> Action item
From the records below, output exactly the lines running from the line containing "Eileen at Viewing" through the line containing "Show All (112, 2348)", and no others.

> Input data
<<<<
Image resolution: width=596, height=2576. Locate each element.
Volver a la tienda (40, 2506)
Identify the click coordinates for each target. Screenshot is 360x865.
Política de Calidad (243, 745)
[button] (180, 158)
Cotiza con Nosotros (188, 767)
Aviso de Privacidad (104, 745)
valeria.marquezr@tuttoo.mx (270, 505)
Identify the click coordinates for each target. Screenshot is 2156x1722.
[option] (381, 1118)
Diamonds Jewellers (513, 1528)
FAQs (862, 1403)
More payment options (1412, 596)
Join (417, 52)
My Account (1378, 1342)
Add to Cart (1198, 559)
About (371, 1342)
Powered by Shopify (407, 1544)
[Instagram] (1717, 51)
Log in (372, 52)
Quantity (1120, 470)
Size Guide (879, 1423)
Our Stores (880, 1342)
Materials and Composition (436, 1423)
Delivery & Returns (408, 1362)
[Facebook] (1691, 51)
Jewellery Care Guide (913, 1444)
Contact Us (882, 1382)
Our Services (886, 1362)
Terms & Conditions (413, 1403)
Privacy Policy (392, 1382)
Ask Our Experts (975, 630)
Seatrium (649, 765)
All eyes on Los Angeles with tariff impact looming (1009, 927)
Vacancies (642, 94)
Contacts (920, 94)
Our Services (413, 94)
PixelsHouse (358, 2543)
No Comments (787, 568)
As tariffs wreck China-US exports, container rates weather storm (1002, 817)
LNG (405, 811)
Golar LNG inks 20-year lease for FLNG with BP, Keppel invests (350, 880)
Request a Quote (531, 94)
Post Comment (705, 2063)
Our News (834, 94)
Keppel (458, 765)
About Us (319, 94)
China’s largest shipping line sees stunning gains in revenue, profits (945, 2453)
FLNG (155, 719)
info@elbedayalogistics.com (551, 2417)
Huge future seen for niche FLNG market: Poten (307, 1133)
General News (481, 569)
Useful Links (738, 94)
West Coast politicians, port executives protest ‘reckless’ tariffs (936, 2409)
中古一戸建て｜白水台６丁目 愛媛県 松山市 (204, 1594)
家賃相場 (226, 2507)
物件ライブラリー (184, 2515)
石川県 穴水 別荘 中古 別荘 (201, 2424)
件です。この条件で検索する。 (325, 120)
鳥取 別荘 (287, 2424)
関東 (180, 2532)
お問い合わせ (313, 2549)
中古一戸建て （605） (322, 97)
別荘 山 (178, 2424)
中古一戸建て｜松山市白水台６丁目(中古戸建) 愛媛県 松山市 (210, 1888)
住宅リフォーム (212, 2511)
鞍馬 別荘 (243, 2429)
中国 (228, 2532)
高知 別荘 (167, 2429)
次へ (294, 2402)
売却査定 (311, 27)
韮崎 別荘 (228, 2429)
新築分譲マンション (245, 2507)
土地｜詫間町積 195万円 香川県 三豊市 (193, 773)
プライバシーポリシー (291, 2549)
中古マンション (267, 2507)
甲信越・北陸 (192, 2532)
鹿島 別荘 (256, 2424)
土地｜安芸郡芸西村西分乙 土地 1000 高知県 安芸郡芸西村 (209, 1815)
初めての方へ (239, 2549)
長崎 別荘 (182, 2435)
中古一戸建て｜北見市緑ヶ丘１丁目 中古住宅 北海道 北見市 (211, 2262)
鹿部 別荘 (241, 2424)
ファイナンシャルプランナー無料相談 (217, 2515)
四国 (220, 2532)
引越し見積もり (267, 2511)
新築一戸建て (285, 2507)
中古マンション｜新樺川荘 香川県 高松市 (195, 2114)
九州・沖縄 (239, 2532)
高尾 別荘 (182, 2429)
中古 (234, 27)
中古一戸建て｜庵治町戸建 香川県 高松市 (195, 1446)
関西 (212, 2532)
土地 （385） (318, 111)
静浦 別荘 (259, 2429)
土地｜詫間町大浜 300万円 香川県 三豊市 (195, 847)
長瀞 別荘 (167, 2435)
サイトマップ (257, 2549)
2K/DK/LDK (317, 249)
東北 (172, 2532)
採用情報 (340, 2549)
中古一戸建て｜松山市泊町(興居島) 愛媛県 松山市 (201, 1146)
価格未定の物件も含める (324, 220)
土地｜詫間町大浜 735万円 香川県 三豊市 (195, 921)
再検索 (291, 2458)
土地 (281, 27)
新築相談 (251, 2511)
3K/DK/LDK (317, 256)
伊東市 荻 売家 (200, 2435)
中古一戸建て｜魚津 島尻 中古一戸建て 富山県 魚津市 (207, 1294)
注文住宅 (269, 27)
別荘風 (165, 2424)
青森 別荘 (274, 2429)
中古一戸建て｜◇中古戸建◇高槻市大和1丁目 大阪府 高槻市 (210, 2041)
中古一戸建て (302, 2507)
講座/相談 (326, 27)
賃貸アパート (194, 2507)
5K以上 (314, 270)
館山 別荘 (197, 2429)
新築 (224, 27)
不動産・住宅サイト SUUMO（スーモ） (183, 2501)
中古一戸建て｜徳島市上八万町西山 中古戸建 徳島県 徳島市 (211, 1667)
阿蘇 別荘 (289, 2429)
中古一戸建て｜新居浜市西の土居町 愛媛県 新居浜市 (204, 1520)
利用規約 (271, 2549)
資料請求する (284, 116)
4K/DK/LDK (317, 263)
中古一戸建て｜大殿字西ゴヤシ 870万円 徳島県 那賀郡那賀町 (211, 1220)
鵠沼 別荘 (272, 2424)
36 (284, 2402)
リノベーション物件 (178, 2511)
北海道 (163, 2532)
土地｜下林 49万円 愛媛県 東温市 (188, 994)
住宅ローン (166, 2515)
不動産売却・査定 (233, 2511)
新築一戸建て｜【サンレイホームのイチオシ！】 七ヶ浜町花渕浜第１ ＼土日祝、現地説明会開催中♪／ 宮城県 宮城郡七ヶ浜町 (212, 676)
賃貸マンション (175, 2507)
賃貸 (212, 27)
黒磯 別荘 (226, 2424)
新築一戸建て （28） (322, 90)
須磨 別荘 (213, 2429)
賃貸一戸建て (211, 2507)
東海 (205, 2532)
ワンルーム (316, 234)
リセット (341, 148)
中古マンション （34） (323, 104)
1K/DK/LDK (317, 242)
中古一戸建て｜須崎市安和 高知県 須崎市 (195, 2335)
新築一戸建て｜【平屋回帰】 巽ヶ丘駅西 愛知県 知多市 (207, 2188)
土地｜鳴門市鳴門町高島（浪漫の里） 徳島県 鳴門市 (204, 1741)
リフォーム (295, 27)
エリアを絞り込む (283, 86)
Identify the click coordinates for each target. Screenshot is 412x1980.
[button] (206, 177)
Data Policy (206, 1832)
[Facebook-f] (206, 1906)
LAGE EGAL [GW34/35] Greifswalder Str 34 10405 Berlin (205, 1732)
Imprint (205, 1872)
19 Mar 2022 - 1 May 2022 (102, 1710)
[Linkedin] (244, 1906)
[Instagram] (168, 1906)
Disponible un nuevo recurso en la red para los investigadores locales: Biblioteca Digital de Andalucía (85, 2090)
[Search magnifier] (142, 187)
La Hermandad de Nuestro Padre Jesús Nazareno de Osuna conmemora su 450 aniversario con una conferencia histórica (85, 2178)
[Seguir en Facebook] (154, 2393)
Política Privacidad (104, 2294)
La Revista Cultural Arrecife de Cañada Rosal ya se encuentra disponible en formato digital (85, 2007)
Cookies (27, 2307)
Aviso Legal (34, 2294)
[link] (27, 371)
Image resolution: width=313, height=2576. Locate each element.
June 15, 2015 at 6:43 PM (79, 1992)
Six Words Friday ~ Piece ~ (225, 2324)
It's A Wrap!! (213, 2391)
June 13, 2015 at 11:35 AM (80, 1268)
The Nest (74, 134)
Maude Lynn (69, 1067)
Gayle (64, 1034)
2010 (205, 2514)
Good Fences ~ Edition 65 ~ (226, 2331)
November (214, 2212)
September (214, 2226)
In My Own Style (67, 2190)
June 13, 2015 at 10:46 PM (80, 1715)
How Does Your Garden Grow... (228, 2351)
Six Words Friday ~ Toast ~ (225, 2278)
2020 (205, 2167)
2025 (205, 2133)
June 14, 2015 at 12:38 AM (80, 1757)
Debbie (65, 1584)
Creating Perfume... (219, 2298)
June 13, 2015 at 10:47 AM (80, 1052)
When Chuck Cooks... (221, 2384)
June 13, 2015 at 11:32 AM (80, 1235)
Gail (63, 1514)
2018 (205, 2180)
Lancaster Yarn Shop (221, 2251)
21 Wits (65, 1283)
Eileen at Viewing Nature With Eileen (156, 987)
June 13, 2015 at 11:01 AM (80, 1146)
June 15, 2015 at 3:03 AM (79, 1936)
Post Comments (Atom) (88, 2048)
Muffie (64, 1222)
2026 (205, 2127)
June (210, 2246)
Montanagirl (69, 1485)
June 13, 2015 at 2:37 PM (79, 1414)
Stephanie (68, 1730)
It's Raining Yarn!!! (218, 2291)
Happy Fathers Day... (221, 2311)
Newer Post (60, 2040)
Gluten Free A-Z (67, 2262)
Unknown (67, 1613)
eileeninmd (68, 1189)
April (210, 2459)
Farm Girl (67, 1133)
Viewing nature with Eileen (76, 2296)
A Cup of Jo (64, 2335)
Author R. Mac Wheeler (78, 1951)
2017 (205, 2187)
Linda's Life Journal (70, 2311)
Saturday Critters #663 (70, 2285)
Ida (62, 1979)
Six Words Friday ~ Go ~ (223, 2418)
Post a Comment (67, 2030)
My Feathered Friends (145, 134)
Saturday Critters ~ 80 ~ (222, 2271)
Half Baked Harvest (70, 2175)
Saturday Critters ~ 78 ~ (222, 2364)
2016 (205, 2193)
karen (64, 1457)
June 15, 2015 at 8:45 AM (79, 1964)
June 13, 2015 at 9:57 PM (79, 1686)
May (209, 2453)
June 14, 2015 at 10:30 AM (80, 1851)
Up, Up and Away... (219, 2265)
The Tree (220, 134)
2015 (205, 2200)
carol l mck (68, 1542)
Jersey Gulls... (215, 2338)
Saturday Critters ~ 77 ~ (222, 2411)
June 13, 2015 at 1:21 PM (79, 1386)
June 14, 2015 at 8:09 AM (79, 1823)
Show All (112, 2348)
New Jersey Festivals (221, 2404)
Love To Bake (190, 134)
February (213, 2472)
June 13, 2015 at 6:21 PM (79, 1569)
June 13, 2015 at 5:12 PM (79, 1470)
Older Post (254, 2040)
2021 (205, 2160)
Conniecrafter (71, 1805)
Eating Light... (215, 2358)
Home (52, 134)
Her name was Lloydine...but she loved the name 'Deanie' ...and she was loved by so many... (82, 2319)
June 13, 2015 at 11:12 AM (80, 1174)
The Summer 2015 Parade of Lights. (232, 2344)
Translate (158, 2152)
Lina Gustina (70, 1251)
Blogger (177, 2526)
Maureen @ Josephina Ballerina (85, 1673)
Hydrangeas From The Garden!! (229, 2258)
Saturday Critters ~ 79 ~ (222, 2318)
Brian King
>>>>
> Expected answer
Eileen at Viewing Nature With Eileen (156, 987)
June 13, 2015 at 11:01 AM (80, 1146)
June 15, 2015 at 3:03 AM (79, 1936)
Post Comments (Atom) (88, 2048)
Muffie (64, 1222)
2026 (205, 2127)
June (210, 2246)
Montanagirl (69, 1485)
June 13, 2015 at 2:37 PM (79, 1414)
Stephanie (68, 1730)
It's Raining Yarn!!! (218, 2291)
Happy Fathers Day... (221, 2311)
Newer Post (60, 2040)
Gluten Free A-Z (67, 2262)
Unknown (67, 1613)
eileeninmd (68, 1189)
April (210, 2459)
Farm Girl (67, 1133)
Viewing nature with Eileen (76, 2296)
A Cup of Jo (64, 2335)
Author R. Mac Wheeler (78, 1951)
2017 (205, 2187)
Linda's Life Journal (70, 2311)
Saturday Critters #663 (70, 2285)
Ida (62, 1979)
Six Words Friday ~ Go ~ (223, 2418)
Post a Comment (67, 2030)
My Feathered Friends (145, 134)
Saturday Critters ~ 80 ~ (222, 2271)
Half Baked Harvest (70, 2175)
Saturday Critters ~ 78 ~ (222, 2364)
2016 (205, 2193)
karen (64, 1457)
June 15, 2015 at 8:45 AM (79, 1964)
June 13, 2015 at 9:57 PM (79, 1686)
May (209, 2453)
June 14, 2015 at 10:30 AM (80, 1851)
Up, Up and Away... (219, 2265)
The Tree (220, 134)
2015 (205, 2200)
carol l mck (68, 1542)
Jersey Gulls... (215, 2338)
Saturday Critters ~ 77 ~ (222, 2411)
June 13, 2015 at 1:21 PM (79, 1386)
June 14, 2015 at 8:09 AM (79, 1823)
Show All (112, 2348)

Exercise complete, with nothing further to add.